Angulo McGrath, I.(1);Bracho González, M.(1);Ocaña Ledesma, A.(1);Olmedo Martín, R.V.(1);
(1)Hospital Regional Univertitario de Málaga, Gastroenterology, Málaga, Spain
Background
It is estimated that around 40-50% of patients with Inflamatory Bowel Disease (IBD) will experience a secondary loss of response (SLR) to infliximab, being the immunogenicity a fundamental mechanism. The HLA class II allele, DQA1*05, that codifies the adaptative immune response, is present in approximately 40% of patients treated with anti-TNF, and has been recently associated with a higher probability of immunogenicity, secondary loss of response and discontinuation of anti-TNF therapy.
The aim of this study was to evaluate if the presence of one o more copies of this allele is associated with a higher chance of SLR in patients with IBD treated with infliximab in our project study area.
Methods
Retrospective observational cohort study. We conducted a review of our unit’s database, including in the study patients with IDB treated with infliximab that responded to the induction, in which the presence of HLA-DQA1*05 had been tested. SLR was defined as the recurrence or worsening of symptoms that entailed a treatment change or intensification, hospitalization or surgery. The predictive factors for SLR were identified through a uni and multivariate Cox regression analysis.
Results
88 patients with IDB were included (63 with Crohn’s Disease and 25 with Ulcerative Colitis), followed up to the SLR (52,3%) or a median of 35 months (IQR=58). 42% of these patients were carriers of the HLA-DQA1*05 allele. Patients’ clinical features are gathered in table 1. In the univariate analysis the disease duration in years (HR=0,9, IC 95% 0,85-0,97, p=0,008) and the presence of HLA-DQA1*05 (HR=2,27, IC 95% 1,07-4.83, P=0,03) were associated with the SLR. In the multivariate analysis, adjusted for smoking, previous restrictive surgery, years of evolution of the disease and the presence of combined immunosuppressive therapy, only the presence of HLA-DQA1*05 remained associated to the SLR (HR=2,32, IC 95% 1,07-5,02, p=0,03). Figure 1.

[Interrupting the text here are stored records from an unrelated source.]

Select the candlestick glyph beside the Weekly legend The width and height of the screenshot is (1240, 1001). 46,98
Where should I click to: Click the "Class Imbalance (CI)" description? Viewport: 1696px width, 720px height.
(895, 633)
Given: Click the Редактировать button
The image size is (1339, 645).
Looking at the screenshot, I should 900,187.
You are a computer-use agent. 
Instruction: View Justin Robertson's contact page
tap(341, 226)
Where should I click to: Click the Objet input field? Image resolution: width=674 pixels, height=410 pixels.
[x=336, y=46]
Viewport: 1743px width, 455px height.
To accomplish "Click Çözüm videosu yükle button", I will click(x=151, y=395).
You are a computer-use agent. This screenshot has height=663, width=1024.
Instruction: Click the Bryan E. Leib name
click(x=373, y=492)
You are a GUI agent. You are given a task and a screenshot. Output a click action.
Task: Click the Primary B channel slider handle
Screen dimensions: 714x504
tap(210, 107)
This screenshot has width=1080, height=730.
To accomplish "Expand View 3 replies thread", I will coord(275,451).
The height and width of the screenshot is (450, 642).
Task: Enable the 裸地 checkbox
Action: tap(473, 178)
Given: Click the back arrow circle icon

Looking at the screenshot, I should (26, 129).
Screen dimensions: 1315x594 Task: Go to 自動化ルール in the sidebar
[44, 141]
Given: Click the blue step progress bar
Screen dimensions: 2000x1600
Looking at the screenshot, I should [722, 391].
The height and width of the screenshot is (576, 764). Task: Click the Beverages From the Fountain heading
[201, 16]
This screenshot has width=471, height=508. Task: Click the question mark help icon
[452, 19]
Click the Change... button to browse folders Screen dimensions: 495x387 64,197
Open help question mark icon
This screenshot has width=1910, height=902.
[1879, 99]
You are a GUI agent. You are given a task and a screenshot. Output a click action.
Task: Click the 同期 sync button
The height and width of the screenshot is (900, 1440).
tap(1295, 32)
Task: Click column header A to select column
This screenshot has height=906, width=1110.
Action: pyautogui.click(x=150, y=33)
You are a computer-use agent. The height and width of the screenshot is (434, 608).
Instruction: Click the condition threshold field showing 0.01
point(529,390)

Variable (n=88) | N(%)/Median (IQR) |
Sex (men) | 46(52,3) |
Age (years) | 39(20) |
Tobacco use | 17(19,3) |
Type of IBD UC CD |
25(28,4) 63(71,6) |
UC location E2 E3 |
7(28) 18(72) |
CD location L1 L2 L3 L1+L4 Perianal |
18(28,6) 14(22,2) 27(42,9) 3(4,8) 22(35,5) |
CD phenotype B1 B2 B3 |
41(65,1) 10(15,9) 12(19) |
Extraintestinal manifestations | 12(14) |
Previous resective surgery | 8(9,1) |
Presence of HLA-DQA1*05 | 37(42) |
Secondary loss of response | 46(52,3) |
Withholding treatment (maximum follow-up) | 74(84,1) |
Table 1. Patients' clinical features.
Figure 1. Cox Regression.
Conclusion
The presence of the HLA-DQA1*05 allele is frequent in patients with IBD, and it is associated with a secondary loss of response to infliximab. If confirmed with prospectively designed studies, the determination of this allele could guide physicians on the therapeutic decision making, advancing towards a more accurate medicine.